━━ EXERCISE MATERIAL

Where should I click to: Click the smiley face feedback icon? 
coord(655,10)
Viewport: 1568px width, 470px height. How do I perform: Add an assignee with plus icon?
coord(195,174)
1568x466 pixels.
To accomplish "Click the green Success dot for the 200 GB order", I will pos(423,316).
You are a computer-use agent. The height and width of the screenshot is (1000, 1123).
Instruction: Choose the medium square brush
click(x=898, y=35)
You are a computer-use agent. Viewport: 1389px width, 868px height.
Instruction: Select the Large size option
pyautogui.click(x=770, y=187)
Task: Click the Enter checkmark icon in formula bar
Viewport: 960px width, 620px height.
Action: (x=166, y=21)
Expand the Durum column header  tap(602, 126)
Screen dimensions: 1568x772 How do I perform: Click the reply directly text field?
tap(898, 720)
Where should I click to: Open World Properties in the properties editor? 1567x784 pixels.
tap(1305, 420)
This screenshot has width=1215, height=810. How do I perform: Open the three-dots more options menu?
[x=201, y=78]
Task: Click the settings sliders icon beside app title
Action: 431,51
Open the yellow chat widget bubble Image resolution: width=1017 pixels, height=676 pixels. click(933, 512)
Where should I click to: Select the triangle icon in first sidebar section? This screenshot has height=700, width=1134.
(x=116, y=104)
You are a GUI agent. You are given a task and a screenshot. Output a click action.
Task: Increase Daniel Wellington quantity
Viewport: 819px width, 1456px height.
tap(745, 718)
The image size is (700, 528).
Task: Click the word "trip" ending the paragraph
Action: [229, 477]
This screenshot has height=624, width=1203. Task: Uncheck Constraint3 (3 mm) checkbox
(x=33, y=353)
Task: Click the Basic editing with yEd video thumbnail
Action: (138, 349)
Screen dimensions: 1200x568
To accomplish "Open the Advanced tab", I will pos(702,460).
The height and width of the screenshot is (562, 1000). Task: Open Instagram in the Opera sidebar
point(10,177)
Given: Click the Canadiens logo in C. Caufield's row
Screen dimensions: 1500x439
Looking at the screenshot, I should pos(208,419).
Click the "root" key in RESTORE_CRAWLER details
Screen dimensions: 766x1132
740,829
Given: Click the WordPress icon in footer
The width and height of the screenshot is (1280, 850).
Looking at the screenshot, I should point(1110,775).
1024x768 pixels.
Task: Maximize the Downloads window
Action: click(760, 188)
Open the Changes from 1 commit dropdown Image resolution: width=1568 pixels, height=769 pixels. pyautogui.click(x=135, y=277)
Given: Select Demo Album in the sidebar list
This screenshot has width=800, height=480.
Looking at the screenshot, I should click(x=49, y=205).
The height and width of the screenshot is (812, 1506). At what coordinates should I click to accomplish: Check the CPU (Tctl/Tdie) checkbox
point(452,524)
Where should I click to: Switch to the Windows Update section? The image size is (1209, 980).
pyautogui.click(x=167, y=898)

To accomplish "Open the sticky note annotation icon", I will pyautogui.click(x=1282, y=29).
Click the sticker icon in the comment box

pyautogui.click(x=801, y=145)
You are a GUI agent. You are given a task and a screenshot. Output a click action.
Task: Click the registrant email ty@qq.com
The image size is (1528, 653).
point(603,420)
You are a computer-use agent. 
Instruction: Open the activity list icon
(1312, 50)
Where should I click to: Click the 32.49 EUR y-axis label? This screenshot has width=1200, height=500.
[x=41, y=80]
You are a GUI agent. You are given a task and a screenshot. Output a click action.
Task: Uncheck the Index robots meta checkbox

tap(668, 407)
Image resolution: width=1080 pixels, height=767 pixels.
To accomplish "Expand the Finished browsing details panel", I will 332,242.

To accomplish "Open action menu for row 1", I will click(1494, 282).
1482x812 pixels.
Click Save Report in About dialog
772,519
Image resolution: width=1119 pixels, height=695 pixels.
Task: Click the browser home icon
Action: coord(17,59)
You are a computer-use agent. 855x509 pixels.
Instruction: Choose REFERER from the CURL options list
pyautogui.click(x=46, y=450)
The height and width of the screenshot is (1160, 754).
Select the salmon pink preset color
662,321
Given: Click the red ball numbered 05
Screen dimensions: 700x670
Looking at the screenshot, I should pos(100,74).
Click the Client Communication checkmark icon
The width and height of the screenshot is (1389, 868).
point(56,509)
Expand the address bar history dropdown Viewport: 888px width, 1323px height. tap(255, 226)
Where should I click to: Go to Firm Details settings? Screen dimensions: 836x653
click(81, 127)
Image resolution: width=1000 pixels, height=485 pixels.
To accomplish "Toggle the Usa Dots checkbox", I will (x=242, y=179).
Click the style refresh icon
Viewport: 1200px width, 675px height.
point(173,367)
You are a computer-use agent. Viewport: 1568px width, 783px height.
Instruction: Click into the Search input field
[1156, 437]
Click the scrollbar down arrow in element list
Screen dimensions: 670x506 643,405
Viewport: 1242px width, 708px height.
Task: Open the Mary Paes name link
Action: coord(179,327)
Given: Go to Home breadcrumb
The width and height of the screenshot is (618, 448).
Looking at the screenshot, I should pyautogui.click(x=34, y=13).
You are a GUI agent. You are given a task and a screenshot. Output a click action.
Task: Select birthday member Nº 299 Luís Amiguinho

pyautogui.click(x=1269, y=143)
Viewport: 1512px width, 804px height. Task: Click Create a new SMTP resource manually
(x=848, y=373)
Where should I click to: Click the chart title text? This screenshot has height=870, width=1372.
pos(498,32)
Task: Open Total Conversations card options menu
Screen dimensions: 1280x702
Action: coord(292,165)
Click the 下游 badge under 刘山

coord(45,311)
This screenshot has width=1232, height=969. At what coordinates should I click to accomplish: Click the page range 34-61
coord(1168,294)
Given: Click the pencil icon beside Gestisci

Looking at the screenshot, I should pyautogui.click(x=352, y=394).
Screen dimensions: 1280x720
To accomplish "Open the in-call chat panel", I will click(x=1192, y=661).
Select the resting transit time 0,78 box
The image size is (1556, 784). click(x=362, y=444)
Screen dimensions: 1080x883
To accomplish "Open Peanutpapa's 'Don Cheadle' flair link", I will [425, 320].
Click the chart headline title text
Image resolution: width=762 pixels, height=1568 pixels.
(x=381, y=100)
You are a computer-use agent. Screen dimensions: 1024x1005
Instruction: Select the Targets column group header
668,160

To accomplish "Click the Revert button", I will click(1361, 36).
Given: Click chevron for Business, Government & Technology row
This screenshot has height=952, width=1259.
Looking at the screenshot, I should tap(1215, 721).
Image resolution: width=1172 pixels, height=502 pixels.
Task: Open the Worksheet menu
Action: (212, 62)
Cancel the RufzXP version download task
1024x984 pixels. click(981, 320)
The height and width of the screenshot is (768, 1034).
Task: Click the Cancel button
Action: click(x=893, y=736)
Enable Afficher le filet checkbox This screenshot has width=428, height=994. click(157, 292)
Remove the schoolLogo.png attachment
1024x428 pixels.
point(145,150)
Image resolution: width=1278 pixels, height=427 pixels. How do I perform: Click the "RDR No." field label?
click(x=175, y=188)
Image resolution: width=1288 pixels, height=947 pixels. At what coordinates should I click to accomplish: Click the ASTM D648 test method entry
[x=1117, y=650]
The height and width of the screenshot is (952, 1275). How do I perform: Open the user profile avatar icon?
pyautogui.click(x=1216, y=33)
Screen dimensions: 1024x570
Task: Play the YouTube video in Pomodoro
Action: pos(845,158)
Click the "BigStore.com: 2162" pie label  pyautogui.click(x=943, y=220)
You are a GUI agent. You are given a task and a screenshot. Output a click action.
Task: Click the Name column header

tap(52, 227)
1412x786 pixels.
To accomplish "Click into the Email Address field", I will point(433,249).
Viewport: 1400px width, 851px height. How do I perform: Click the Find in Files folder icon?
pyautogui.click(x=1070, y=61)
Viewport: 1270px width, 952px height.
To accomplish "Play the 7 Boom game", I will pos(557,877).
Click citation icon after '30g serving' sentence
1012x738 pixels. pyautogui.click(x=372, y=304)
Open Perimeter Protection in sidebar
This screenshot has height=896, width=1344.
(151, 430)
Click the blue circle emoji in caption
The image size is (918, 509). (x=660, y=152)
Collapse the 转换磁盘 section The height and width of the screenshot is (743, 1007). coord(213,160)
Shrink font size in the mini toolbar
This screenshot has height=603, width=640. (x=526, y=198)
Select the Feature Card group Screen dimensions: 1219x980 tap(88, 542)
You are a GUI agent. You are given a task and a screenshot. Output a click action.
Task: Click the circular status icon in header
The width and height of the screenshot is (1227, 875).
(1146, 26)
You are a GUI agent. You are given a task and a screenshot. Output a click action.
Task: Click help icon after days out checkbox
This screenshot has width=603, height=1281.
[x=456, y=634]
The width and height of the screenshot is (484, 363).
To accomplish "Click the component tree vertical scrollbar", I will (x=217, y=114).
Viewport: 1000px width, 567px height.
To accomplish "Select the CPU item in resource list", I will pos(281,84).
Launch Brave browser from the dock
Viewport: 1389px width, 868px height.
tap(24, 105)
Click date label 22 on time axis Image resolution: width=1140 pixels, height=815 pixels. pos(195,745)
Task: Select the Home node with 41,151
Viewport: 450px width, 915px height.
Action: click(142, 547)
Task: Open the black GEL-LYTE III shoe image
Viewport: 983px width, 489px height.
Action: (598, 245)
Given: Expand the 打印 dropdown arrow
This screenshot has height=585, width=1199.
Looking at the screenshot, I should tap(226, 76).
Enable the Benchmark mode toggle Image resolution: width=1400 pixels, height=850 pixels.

━━━━

**EXERCISE OBJECTIVE:** Rewrite the part of the data that opens with the line containing "Screen dimensions: 1280x720" and closes with the line containing "will [425, 320].", changing "chat panel" to "chat window" and leaving everything else as it is.

**SOLUTION FOR THIS TASK:**
Screen dimensions: 1280x720
To accomplish "Open the in-call chat window", I will click(x=1192, y=661).
Select the resting transit time 0,78 box
The image size is (1556, 784). click(x=362, y=444)
Screen dimensions: 1080x883
To accomplish "Open Peanutpapa's 'Don Cheadle' flair link", I will [425, 320].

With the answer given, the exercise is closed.